Which lines of the entries contain the string "value"? Please find them and copy them.

[Saved data entries]
--*--

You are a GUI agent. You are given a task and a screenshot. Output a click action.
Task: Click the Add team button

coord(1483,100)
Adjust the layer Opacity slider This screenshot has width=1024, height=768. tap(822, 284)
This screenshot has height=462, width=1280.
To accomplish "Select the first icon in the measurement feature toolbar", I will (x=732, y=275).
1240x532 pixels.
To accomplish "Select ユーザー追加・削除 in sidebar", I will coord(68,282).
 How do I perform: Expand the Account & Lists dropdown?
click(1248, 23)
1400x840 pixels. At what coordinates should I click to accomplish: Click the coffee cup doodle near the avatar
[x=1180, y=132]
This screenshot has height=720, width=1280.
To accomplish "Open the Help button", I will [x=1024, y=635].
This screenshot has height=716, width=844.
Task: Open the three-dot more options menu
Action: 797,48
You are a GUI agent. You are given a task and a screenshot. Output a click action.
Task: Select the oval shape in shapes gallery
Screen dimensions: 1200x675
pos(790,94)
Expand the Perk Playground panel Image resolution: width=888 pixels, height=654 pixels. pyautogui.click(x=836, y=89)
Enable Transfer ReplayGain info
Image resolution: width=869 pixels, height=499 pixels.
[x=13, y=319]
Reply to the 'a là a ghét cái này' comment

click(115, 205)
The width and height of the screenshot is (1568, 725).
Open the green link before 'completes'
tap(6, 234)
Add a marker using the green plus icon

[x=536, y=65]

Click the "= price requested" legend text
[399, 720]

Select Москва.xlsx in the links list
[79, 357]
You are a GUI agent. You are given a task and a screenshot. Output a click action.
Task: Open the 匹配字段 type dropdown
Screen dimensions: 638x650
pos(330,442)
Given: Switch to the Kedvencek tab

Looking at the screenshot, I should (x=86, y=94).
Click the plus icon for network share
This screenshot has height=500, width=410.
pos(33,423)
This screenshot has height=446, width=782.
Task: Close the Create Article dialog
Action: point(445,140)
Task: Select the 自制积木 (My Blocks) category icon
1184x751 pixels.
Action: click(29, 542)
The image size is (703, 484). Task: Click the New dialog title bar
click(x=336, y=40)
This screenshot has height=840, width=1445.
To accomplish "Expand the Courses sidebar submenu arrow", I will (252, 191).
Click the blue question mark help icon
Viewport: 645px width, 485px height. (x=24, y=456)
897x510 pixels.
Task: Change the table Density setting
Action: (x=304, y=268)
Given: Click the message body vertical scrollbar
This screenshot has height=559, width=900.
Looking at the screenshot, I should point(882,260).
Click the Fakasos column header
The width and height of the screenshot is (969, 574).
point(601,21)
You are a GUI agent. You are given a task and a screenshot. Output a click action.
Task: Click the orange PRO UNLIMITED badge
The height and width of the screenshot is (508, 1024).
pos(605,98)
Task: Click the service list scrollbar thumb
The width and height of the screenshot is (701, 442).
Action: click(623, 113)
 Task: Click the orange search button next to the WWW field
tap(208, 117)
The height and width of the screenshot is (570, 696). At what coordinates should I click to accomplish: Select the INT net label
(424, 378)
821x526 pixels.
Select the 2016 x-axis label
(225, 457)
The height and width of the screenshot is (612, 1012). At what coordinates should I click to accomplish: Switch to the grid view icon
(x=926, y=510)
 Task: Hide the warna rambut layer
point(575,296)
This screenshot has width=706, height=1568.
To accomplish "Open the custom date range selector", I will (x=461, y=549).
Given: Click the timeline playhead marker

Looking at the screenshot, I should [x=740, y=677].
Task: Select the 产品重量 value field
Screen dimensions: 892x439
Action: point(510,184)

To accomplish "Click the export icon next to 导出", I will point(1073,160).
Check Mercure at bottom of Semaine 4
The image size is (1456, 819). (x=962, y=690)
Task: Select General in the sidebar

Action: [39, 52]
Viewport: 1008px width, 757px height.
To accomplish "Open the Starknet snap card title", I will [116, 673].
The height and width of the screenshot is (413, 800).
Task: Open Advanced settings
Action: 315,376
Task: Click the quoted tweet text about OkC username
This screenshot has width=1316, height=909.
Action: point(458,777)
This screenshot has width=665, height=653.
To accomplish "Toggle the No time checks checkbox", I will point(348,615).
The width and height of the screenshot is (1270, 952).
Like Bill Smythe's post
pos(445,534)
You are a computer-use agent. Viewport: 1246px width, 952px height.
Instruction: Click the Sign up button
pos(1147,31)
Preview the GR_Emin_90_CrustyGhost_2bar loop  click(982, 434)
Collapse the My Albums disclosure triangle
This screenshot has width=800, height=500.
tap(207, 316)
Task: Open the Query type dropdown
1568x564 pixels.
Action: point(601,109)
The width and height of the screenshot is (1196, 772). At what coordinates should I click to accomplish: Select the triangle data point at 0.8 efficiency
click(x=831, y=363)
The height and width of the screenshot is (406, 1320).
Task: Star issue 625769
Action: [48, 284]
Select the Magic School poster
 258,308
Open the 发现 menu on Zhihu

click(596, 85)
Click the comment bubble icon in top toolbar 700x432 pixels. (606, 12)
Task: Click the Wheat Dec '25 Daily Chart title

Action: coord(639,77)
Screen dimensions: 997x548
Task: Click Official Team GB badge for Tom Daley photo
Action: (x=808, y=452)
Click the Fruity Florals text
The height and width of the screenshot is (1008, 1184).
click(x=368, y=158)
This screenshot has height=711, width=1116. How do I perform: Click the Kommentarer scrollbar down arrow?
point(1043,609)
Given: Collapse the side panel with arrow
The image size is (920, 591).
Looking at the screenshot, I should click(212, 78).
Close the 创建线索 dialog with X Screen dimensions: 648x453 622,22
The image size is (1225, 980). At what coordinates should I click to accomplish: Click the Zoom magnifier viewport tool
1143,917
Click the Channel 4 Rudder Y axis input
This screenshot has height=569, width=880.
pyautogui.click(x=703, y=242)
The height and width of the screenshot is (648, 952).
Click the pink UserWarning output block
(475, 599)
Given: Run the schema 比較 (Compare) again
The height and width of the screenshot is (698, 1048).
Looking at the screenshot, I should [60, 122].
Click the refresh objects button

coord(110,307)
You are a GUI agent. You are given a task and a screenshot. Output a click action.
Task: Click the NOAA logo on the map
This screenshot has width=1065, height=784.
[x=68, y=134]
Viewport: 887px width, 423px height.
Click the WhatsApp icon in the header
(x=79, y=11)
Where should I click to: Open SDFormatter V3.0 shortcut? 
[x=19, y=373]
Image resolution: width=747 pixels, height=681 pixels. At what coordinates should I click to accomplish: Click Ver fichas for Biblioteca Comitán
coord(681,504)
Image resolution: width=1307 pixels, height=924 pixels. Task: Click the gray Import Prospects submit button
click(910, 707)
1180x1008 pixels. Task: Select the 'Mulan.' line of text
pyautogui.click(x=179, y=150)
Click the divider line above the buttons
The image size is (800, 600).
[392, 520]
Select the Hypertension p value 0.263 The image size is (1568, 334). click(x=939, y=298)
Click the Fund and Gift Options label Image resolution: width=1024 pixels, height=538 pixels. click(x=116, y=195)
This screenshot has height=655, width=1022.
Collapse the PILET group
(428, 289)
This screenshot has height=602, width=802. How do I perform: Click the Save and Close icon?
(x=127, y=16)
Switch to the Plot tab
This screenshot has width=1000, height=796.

--*--

[ANSWER SECTION]
Task: Select the 产品重量 value field
Select the Hypertension p value 0.263 The image size is (1568, 334). click(x=939, y=298)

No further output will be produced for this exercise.